* [WHAT THE TASK ASKS]: Where does the word "chart" occur in the data below? Copy each line that holds it.

* [INFORMATION SHOWN]:
<<<<

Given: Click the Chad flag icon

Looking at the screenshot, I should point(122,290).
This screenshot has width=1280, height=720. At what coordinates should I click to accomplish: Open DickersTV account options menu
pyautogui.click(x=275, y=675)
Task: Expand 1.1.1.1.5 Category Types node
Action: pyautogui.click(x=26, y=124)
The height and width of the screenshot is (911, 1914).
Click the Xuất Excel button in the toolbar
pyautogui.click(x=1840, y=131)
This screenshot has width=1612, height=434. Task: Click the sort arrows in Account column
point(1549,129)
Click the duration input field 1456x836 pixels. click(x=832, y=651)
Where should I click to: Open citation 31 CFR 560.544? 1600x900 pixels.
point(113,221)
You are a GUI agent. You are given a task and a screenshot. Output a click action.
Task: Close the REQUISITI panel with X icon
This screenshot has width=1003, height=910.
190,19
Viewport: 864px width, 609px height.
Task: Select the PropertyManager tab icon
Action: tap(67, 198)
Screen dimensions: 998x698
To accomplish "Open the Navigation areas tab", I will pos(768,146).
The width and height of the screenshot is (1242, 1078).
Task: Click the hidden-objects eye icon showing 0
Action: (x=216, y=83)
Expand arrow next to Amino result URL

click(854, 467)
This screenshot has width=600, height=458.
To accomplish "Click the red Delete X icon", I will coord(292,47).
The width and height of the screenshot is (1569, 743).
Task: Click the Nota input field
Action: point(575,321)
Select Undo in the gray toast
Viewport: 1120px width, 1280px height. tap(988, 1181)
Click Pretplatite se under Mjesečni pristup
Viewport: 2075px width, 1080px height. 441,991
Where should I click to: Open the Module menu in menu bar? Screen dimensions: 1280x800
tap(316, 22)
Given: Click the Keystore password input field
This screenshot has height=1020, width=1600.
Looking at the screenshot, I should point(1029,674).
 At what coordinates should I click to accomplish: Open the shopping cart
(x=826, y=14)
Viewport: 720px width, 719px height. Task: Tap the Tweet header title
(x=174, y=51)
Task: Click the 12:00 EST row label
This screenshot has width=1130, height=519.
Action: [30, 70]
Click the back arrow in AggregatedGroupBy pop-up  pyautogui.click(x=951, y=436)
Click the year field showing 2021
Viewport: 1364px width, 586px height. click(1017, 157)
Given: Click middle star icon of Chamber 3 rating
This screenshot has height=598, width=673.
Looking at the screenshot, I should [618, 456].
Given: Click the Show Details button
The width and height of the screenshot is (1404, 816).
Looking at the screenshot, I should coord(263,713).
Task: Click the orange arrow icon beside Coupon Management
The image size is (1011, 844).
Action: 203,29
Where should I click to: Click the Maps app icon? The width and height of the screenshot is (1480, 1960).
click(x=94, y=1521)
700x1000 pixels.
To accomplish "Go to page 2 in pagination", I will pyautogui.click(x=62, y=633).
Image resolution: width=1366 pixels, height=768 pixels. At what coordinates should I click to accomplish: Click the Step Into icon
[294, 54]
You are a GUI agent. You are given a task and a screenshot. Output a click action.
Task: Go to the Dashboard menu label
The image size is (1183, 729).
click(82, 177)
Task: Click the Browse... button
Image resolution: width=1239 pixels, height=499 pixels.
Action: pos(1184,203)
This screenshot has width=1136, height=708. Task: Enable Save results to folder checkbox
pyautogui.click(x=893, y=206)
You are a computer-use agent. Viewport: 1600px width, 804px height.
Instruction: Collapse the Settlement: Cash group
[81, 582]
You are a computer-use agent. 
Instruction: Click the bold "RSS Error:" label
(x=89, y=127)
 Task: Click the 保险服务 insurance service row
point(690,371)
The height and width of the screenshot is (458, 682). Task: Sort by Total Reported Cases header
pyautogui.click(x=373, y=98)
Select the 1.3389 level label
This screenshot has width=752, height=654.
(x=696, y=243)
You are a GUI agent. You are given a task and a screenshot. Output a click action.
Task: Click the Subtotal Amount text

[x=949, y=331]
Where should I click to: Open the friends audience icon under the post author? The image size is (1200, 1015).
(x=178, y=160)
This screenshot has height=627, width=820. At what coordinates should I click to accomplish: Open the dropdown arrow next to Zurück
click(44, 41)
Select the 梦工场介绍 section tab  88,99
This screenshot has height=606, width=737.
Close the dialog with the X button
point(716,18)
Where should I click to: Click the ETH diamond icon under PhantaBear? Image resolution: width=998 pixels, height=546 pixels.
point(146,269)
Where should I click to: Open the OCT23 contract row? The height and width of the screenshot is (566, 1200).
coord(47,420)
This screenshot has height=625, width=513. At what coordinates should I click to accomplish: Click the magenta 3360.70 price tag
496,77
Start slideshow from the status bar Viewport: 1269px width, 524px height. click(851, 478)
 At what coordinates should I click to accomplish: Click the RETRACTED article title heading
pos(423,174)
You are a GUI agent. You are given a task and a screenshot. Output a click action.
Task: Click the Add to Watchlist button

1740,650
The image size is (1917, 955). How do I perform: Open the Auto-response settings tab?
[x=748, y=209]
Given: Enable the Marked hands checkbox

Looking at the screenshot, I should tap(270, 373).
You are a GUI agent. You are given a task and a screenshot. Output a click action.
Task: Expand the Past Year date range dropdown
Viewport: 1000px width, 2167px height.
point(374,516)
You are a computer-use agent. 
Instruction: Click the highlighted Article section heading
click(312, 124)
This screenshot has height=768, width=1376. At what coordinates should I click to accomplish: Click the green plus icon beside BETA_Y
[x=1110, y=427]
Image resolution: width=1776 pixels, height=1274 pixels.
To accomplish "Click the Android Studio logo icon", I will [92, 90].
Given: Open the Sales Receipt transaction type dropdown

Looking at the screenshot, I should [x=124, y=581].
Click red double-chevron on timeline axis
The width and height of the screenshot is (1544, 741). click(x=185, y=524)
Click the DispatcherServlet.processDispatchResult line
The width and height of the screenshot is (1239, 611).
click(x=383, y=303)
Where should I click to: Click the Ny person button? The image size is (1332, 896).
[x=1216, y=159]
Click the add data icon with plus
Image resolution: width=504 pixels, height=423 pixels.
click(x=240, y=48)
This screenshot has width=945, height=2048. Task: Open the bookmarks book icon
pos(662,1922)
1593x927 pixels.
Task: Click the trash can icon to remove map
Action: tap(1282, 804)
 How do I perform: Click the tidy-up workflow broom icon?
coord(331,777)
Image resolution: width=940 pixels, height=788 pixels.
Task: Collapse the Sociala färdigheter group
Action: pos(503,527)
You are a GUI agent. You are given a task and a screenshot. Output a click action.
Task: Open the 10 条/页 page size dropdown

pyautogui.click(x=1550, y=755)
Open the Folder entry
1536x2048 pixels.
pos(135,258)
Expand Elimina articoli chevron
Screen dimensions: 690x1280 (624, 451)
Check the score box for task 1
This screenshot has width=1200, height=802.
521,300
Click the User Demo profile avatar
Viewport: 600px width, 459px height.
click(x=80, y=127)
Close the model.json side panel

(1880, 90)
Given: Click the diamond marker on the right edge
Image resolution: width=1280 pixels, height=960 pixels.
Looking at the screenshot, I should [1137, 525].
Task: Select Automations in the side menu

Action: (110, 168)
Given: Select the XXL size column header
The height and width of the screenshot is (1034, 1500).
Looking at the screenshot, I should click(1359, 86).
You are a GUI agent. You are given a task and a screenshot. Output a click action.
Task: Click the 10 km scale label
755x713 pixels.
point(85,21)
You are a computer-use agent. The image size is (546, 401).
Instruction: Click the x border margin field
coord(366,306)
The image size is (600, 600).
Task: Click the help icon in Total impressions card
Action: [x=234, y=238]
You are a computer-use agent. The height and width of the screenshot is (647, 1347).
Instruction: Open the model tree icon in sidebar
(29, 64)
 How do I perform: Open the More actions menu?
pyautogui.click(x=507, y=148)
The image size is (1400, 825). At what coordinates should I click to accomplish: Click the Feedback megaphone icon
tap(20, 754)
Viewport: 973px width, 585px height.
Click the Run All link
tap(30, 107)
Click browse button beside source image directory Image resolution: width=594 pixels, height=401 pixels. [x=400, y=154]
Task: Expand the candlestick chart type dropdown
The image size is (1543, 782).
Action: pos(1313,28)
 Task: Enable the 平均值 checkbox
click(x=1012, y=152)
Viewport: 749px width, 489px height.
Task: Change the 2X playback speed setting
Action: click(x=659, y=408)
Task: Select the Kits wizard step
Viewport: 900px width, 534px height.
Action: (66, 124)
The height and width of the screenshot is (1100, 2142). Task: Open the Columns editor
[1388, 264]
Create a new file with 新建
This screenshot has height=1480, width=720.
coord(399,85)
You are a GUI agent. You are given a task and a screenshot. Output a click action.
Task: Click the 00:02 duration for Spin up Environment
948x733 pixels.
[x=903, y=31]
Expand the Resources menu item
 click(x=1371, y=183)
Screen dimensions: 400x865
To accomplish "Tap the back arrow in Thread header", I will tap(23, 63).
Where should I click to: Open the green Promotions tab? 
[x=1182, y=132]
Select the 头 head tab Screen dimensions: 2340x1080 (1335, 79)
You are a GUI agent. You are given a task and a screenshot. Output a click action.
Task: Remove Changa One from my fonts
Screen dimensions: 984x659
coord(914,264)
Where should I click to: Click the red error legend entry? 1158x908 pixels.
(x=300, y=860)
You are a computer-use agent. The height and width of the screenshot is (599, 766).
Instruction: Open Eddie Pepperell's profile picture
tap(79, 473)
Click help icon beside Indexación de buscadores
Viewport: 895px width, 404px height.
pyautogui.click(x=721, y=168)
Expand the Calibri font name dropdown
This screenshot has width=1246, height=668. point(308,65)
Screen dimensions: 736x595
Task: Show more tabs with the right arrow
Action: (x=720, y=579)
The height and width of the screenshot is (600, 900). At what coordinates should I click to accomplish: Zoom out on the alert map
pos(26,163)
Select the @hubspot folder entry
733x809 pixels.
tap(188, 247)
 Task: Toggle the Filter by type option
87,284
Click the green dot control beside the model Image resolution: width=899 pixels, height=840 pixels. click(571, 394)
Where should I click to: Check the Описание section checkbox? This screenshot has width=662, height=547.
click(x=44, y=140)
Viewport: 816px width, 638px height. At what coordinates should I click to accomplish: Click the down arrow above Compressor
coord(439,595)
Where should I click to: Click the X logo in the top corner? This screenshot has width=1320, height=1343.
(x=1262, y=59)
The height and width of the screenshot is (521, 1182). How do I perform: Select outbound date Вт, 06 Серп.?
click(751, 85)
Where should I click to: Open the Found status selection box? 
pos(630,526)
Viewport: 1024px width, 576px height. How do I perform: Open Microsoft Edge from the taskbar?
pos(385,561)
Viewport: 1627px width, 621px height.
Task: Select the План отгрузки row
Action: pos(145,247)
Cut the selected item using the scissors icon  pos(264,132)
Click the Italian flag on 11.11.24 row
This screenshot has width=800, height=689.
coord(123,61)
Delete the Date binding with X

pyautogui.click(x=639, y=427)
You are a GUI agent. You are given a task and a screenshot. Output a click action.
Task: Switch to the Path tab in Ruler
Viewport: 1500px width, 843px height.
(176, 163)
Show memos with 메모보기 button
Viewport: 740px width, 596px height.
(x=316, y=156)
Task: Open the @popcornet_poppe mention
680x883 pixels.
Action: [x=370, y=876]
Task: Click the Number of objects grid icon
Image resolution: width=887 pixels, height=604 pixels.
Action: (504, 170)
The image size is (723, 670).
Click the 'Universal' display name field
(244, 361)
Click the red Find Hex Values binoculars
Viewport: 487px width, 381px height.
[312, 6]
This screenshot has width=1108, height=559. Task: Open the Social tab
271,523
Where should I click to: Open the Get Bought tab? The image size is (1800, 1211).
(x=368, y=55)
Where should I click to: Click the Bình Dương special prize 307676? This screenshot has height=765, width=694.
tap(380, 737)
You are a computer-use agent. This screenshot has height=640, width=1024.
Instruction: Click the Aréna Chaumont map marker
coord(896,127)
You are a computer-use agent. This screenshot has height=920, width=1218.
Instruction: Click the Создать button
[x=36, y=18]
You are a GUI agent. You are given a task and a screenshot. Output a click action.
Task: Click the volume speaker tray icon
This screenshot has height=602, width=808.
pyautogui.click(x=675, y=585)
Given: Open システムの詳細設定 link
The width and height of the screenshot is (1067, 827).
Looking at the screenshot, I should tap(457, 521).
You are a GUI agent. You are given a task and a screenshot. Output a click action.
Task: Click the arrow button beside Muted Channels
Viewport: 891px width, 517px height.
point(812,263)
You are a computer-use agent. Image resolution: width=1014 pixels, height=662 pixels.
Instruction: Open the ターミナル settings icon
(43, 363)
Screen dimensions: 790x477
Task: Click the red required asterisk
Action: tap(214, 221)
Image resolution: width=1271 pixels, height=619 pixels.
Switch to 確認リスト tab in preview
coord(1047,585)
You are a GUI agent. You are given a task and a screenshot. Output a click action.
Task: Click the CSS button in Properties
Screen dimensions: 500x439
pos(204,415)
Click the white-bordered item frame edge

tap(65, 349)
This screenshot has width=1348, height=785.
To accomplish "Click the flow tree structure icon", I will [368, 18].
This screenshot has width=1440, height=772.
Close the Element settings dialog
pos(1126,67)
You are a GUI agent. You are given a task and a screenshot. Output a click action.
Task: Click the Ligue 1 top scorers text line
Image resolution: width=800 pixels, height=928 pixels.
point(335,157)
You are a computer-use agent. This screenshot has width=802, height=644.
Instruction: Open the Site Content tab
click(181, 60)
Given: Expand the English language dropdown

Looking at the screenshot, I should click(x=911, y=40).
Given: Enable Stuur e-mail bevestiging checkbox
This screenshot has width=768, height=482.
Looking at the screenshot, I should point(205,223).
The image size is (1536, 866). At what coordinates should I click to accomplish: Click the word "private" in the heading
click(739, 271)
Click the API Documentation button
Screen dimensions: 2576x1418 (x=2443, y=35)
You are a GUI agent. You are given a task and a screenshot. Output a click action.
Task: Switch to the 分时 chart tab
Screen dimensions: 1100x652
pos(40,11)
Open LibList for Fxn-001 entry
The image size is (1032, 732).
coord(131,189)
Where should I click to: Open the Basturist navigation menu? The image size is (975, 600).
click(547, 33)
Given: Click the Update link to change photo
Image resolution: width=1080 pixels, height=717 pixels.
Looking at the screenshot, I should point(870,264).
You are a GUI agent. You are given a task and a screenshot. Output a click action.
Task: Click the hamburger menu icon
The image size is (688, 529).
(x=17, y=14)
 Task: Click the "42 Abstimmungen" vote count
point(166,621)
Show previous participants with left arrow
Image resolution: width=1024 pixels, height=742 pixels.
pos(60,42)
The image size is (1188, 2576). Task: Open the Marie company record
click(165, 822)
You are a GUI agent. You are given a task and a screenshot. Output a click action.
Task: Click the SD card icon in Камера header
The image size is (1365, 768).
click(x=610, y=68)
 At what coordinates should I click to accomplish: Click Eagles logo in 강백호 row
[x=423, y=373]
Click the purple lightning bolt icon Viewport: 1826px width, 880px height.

>>>>

* [ANSWER BOX]:
Task: Expand the candlestick chart type dropdown
Task: Switch to the 分时 chart tab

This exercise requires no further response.